Look through the entries below and report how many lines hold the string "pixel". Only the number is wanted.

Start of INFORMATION GIVEN

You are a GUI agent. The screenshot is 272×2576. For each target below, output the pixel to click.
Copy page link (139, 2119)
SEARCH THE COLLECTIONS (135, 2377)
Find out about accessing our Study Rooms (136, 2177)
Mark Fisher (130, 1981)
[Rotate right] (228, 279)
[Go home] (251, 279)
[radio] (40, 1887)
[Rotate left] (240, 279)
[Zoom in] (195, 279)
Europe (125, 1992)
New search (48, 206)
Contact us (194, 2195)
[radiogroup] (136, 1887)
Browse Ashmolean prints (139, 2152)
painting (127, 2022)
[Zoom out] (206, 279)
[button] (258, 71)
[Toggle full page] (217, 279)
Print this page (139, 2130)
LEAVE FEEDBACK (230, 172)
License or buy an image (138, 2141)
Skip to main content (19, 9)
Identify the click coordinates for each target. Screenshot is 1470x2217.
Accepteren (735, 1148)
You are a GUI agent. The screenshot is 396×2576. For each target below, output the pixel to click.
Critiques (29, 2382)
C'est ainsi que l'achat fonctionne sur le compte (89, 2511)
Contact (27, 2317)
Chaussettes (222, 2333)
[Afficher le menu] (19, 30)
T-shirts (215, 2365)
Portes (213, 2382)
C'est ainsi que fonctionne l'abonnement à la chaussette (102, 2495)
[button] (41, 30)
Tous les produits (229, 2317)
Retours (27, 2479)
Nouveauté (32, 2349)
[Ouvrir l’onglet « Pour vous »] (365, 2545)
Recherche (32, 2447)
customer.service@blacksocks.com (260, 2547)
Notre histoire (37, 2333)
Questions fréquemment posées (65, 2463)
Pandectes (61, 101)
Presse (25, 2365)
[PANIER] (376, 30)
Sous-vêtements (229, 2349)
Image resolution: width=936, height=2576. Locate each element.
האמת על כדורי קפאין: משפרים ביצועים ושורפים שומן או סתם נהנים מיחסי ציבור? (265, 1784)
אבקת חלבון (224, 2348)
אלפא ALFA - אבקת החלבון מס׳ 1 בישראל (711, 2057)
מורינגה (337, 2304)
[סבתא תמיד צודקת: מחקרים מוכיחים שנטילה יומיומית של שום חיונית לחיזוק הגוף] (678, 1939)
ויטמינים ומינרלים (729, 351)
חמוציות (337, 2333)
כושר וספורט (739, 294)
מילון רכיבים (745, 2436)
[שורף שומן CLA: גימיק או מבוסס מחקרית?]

End of INFORMATION GIVEN

> _THE ANSWER_: 2